Task:
Print every line below that comes at or after the line containing "This screenshot has width=526, height=394.", exactly as written.

######

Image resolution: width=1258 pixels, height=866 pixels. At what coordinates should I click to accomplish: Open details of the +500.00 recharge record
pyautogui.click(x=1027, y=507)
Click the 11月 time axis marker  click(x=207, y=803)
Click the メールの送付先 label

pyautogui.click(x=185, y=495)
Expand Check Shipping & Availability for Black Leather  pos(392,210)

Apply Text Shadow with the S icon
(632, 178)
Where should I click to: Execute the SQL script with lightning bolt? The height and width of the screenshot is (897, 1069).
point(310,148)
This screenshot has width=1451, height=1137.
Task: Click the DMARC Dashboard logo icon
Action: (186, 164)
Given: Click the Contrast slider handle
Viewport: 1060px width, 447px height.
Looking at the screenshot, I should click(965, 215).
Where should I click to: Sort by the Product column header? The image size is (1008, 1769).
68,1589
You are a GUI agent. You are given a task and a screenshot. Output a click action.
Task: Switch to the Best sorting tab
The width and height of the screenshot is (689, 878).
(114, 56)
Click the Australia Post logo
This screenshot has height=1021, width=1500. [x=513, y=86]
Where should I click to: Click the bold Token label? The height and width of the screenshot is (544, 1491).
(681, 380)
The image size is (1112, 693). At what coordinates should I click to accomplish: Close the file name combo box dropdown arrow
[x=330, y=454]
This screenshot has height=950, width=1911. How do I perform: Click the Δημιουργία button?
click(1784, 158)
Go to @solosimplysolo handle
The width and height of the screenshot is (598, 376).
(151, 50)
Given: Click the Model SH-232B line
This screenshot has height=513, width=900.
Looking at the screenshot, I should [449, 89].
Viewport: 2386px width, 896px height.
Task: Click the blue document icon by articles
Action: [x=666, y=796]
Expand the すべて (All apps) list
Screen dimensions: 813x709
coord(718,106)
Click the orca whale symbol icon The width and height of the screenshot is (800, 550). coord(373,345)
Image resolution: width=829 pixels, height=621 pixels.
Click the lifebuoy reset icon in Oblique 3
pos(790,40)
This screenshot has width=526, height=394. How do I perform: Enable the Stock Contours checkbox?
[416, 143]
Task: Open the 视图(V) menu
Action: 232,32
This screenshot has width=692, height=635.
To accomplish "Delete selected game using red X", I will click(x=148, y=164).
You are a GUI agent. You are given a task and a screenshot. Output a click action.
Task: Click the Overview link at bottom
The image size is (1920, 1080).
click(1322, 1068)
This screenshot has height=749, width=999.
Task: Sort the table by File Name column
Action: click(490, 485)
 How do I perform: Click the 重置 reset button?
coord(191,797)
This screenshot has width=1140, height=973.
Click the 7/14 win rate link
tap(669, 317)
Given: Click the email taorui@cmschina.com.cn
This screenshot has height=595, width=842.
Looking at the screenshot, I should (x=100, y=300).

######

Result of this exercise:
This screenshot has width=526, height=394. How do I perform: Enable the Stock Contours checkbox?
[416, 143]
Task: Open the 视图(V) menu
Action: 232,32
This screenshot has width=692, height=635.
To accomplish "Delete selected game using red X", I will click(x=148, y=164).
You are a GUI agent. You are given a task and a screenshot. Output a click action.
Task: Click the Overview link at bottom
The image size is (1920, 1080).
click(1322, 1068)
This screenshot has height=749, width=999.
Task: Sort the table by File Name column
Action: click(490, 485)
 How do I perform: Click the 重置 reset button?
coord(191,797)
This screenshot has width=1140, height=973.
Click the 7/14 win rate link
tap(669, 317)
Given: Click the email taorui@cmschina.com.cn
This screenshot has height=595, width=842.
Looking at the screenshot, I should (x=100, y=300).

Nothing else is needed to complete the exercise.